FAQ

Frequently Asked Questions (FAQ)

Common questions and answers about GraphBrew.

General Questions

What is GraphBrew?

GraphBrew is a graph processing benchmark framework that combines:

18 vertex reordering algorithms (IDs 0-17) for cache optimization
5 automated benchmarks (PageRank, BFS, CC, SSSP, BC), plus Triangle Counting available
ML-powered algorithm selection via AdaptiveOrder
Leiden community detection integration

Who should use GraphBrew?

Researchers studying graph algorithms and cache optimization
Engineers optimizing graph processing pipelines
Students learning about graph algorithms
Data scientists working with network data

What makes GraphBrew different?

Comprehensive: 18 reordering algorithms in one framework
ML-powered: AdaptiveOrder learns which algorithm works best
Modern: Leiden community detection integration
Practical: Based on GAP Benchmark Suite standards

Installation Questions

What are the requirements?

Linux or macOS
GCC 7+ with C++17 support
Make
Python 3.8+ (optional, for scripts - no pip dependencies required)
At least 4GB RAM (more for large graphs)

How do I install on Ubuntu?

sudo apt-get update
sudo apt-get install build-essential git
git clone https://github.com/UVA-LavaLab/GraphBrew.git
cd GraphBrew
make all

How do I install on macOS?

xcode-select --install
brew install gcc
git clone https://github.com/UVA-LavaLab/GraphBrew.git
cd GraphBrew
make all CXX=g++-13

The build fails. What should I check?

GCC version: g++ --version (need 7+)
C++17 support: g++ -std=c++17 --version
OpenMP: echo '#include <omp.h>' | g++ -fopenmp -x c++ - -c

See Installation for detailed troubleshooting.

Usage Questions

How do I run a simple benchmark?

./bench/bin/pr -f graph.el -s -n 3

What does each option mean?

Option	Meaning
`-f graph.el`	Input file
`-s`	Make undirected (symmetrize)
`-n 3`	Run 3 trials
`-o 7`	Use algorithm 7 (HUBCLUSTERDBG)

Which reordering algorithm should I use?

Situation	Recommendation
Don't know	`-o 14` (AdaptiveOrder)
Social network	`-o 15` (LeidenOrder)
General purpose	`-o 7` (HUBCLUSTERDBG)
Large graph	`-o 17` (LeidenCSR)
Baseline	`-o 0` (no reordering)

How do I know which algorithm is best for my graph?

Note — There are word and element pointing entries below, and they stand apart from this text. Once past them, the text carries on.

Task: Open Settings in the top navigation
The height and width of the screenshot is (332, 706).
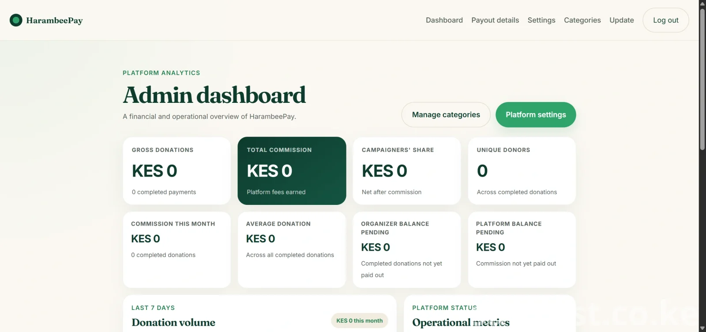Action: tap(541, 20)
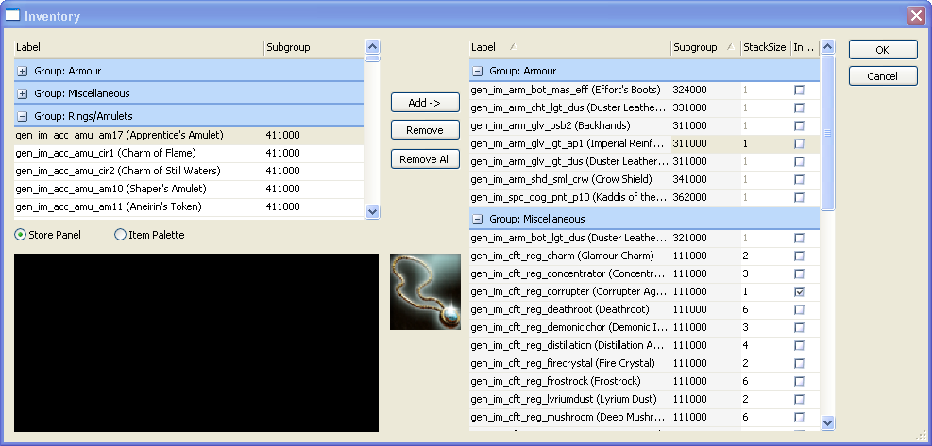Select the Store Panel radio button
The height and width of the screenshot is (446, 932).
click(21, 235)
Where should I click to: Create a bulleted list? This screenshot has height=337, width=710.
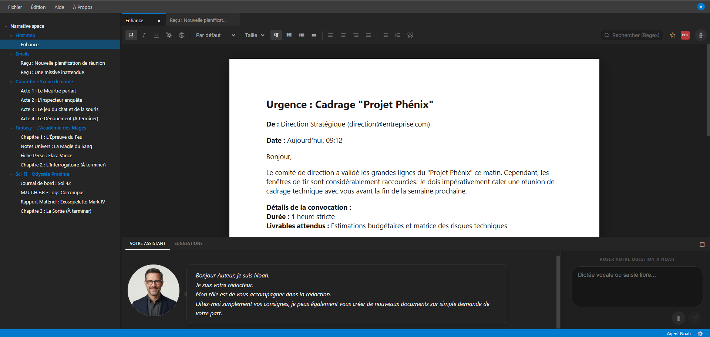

Run multiple algorithms and compare:

for algo in 0 7 14 15 17; do
    echo "=== Algorithm $algo ==="
    ./bench/bin/pr -f graph.el -s -o $algo -n 3
done

Or use AdaptiveOrder (-o 14) to auto-select.

What graph formats are supported?

Format	Extension	Example
Edge list	`.el`	`0 1`
Weighted	`.wel`	`0 1 2.5`
Matrix Market	`.mtx`	Standard MTX
DIMACS	`.gr`	Road networks

See Supported-Graph-Formats for details.

Performance Questions

Why is reordering slow?

Reordering is preprocessing that pays off over multiple algorithm runs:

Operation	Time
Load graph	1x
Reorder	0.5-2x
Benchmark	0.7-0.9x (faster!)

For repeated analyses, reorder once, save, reuse.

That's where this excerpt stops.